*Task to complete:*
Your copy of the data should match it exactly, leaving out only the pictures.

(Records excerpted from a collection)
'''
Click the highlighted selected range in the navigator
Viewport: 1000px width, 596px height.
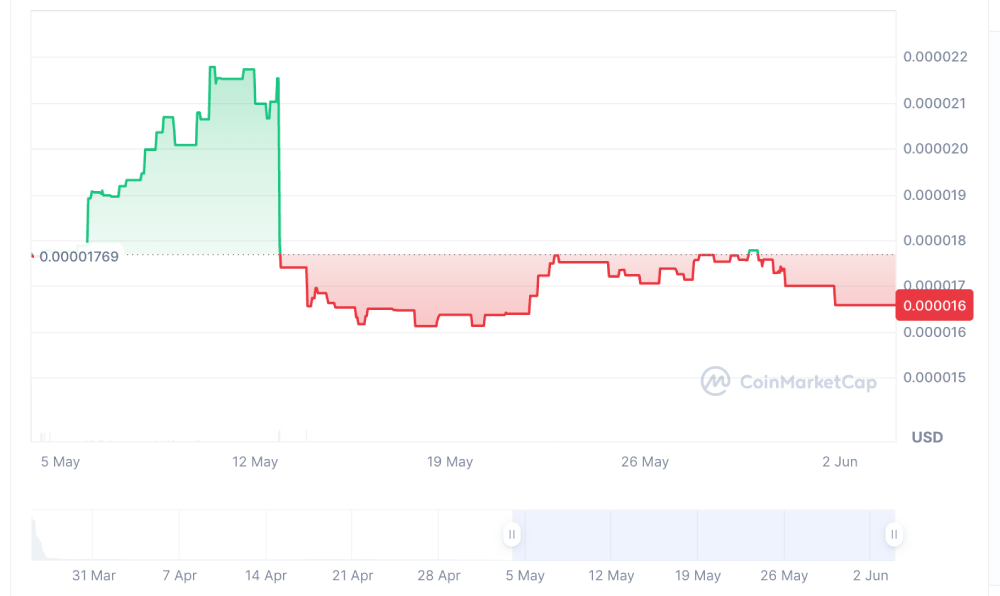(x=700, y=535)
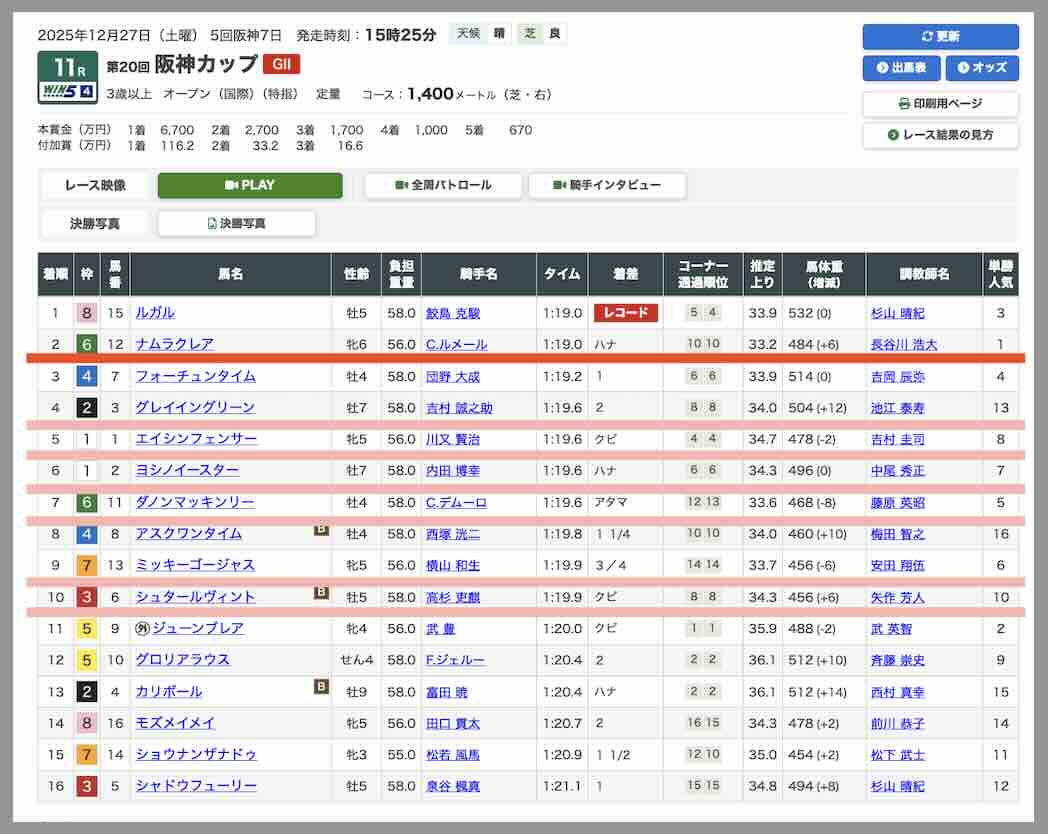This screenshot has height=834, width=1048.
Task: Open jockey C.ルメール's profile link
Action: point(456,345)
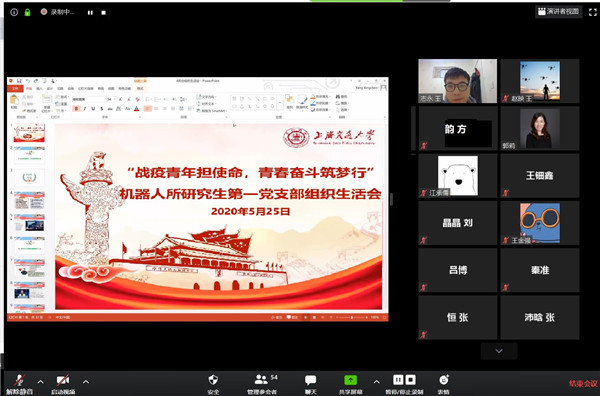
'''
*Solution to this task:*
Click the highlighted selected range in the navigator
Viewport: 1000px width, 596px height.
(x=700, y=535)
This screenshot has height=834, width=1048.
Task: Open jockey C.ルメール's profile link
Action: point(456,345)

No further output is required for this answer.